Who teach: That the grace whereby we are converted to God is only a gentle advising, or (as others explain it) that this is the noblest manner of working in the conversion of man, and that this manner of working, which consists in advising, is most in harmony with man's nature; and that there is no reason why this advising grace alone should not be sufficient to make the natural man spiritual; indeed, that God does not produce the consent of the will except through this manner of advising; and that the power of the divine working, whereby it surpasses the working of Satan, consists in this that God promises eternal, while Satan promises only temporal goods.
But this is altogether Pelagian and contrary to the whole Scripture, which, besides this, teaches yet another and far more powerful and divine manner of the Holy Spirit's working in the conversion of man, as in Ezekiel: A new heart also will I give you, and a new spirit will I put within you; and I will take away the stony heart out of your flesh, and I will give you a heart of flesh (Ezek. 36:26).
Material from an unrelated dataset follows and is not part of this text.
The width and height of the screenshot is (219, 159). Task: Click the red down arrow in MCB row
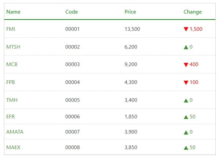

Who teach: That God in the regeneration of man does not use such powers of His omnipotence as potently and infallibly bend man's will to faith and conversion; but that all the works of grace having been accomplished, which God employs to convert man, man may yet so resist God and the Holy Spirit, when God intends man's regeneration and wills to regenerate him, and indeed that man often does so resist that he prevents entirely his regeneration, and that it therefore remains in man's power to be regenerated or not.
For this is nothing less than the denial of all the efficiency of God's grace in our conversion, and the subjecting of the working of Almighty God to the will of man, which is contrary to the apostles, who teach that we believe according to the working of the strength of his might (Eph. 1:19); and that God fulfills every desire of goodness and every work of faith with power (II Thess. 1:11); and that his divine power hath granted unto us all things that pertain unto life and godliness (II Peter 1:3).
Who teach: That grace and free will are partial causes which together work the beginning of conversion, and that grace, in order of working, does not precede the working of the will; that is, that God does not efficiently help the will of man unto conversion until the will of man moves and determines to do this.
For the ancient Church has long ago condemned this doctrine of the Pelagians according to the words of the apostle: So then it is not of him that willeth, nor of him that runneth, but of God that hath mercy (Rom. 9:16). Likewise: For who maketh thee to differ? and what hast thou that thou didst not receive? (I Cor. 4:7). And: For it is God who worketh in you both to will and to work, for his good pleasure (Phil. 2:13).